What You Can Generate

Category	What It Does	Examples
Text to Speech	Convert text to spoken audio	Voiceover narration, dialogue, placeholder VO
Text to Audio	Generate sound from a description	Sound effects, ambient audio, music
Audio to Audio	Transform existing audio	Voice conversion, enhancement, noise removal
Speech to Speech	Transform spoken audio	Change a voice while preserving timing
Video to Audio	Generate audio from video	Lip sync, soundtrack generation

All audio models use the same schema-driven interface as video and image models — the plugin reads each model’s API and builds the controls automatically.

ElevenLabs Models

Every ElevenLabs model on fal.ai is available inside modelBridge — and new ones show up automatically as they launch.

Text to Speech

Model	What it does
elevenlabs/tts/eleven-v3	Their best model — with emotion tags for expressive delivery
elevenlabs/tts/turbo-v2.5	Ultra-fast generation for quick iterations
elevenlabs/tts/multilingual-v2	29 languages, one model
elevenlabs/text-to-dialogue/eleven-v3	Multiple speakers in a single generation

Voice Conversion

Model	What it does
elevenlabs/voice-changer	Record in your voice, output in any other

Sound Effects & Music

Model	What it does
elevenlabs/sound-effects/v2	Describe a sound, get the audio
elevenlabs/music	Generate music from a text prompt

Transcription

Model	What it does
elevenlabs/speech-to-text/scribe-v2	High-accuracy speech to text
elevenlabs/speech-to-text	Standard transcription

Dubbing

Model	What it does
elevenlabs/dubbing	Dub your video into another language

Text-to-Speech Workflow

Select a TTS model — search for “tts”, “speech”, or “elevenlabs”
Write your script in the prompt field
Adjust voice parameters — voice selection, speed, emotion, language (varies by model)
Check the cost estimate — updates live as you adjust
Click Generate — the audio imports to your project

Audio Lands on the Right Track

When you click Import to Timeline, audio goes to the first available audio track at the playhead.
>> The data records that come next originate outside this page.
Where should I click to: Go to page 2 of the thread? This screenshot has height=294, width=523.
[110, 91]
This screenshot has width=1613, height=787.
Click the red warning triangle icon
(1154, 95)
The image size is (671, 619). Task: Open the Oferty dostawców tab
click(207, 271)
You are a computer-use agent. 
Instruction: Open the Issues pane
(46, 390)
No manual routing needed.

Preview Before Importing

An inline audio player in the result card lets you listen before committing. Play/pause controls and progress bar — only one preview plays at a time.

ElevenLabs Emotion Tags

ElevenLabs Eleven v3 supports expressive tags for emotion, accent, and delivery. modelBridge surfaces these through a tag bar above the prompt field:

Emotion chips — click to insert [excited], [whispers], [laughs], [sad], [angry] at the cursor
Accent dropdown — British, American, Australian, Indian, and more — inserts [accent: British]
Collapsible — hide the tag bar when you don’t need it

You can also type custom tags directly: [cheerful], [slowly], [in a deep voice]. The tag bar just makes common tags one-click accessible.

Voice-Over Workflow

Record your voice. Select a model from ElevenLabs. Hit Generate and import to timeline. No roundtripping. No file management. No leaving Premiere.
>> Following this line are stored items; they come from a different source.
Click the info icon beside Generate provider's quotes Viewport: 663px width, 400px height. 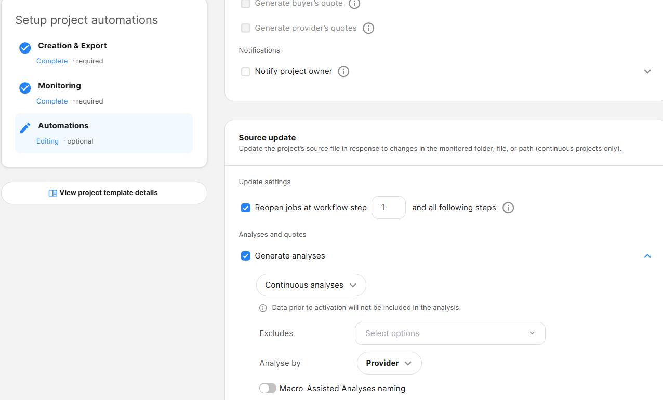pos(368,28)
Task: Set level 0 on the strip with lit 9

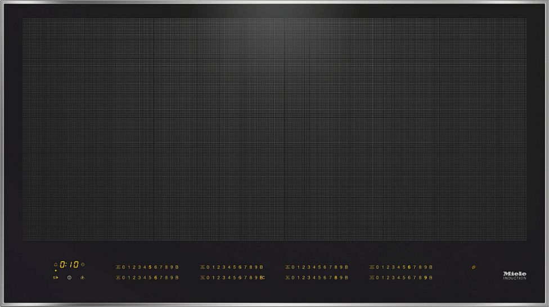Action: 377,278
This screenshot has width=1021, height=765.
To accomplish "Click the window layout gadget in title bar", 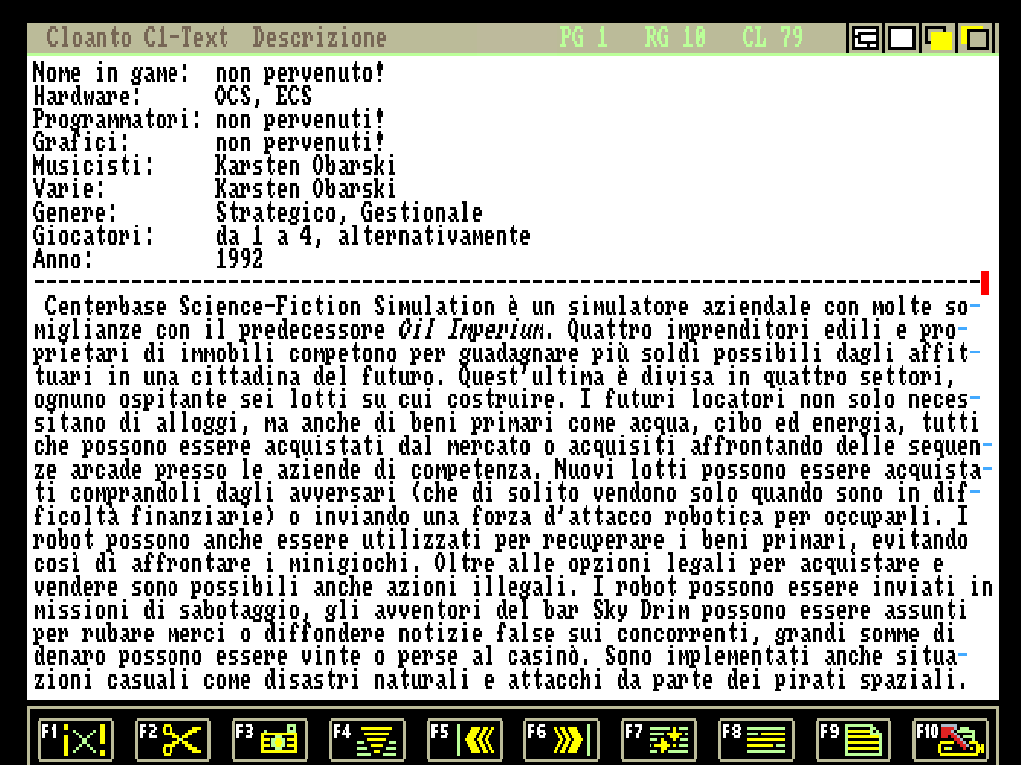I will [865, 39].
Record a rough VO for timing on your timeline
Select the clip and choose a voice conversion or TTS model
Click Generate — the transformed voice imports directly to the first available audio track

For agencies: don’t like it? Pick a different voice, tweak the emotion, regenerate. Want to hear two options? Dual Mode runs both side by side from the same script.

Sound Design

Text-to-audio models generate sound effects and music from descriptions:

“Thunderstorm with distant sirens”
“Footsteps on gravel, slow and deliberate”
“Upbeat electronic music, 120 BPM, no vocals”
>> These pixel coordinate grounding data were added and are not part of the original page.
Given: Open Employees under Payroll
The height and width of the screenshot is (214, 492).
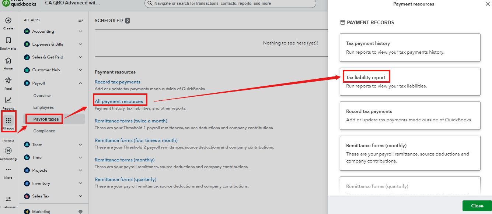Looking at the screenshot, I should pos(43,107).
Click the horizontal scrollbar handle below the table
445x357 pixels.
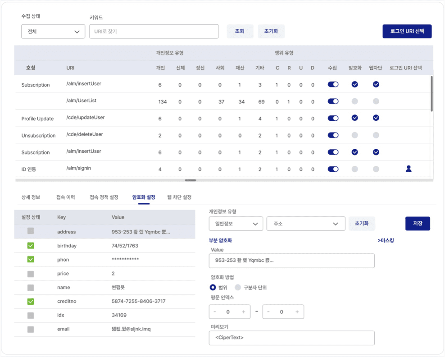tap(191, 180)
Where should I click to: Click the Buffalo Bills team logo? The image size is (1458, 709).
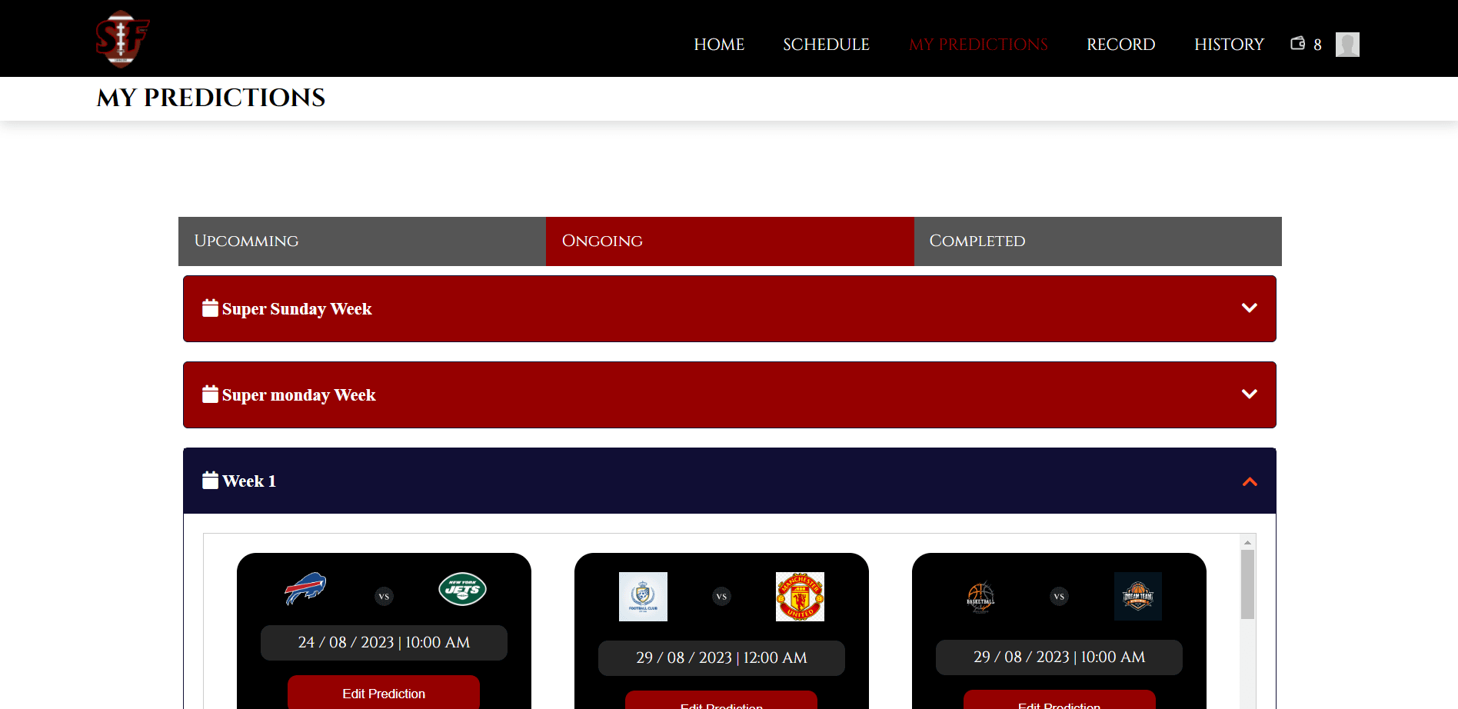tap(305, 589)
Same workflow — describe the sound, generate, and it imports to your project.

Dual Mode for Audio

Dual Mode works with audio models the same way it works with video. Generate the same script with two TTS models, preview both, and import the one you prefer. Useful for comparing voices or finding the right tone.

Cost Tracking

Audio generations are tracked in the Billing tab alongside video and image, with the same five confidence tiers (Billed, Estimated, Learned, From, No price).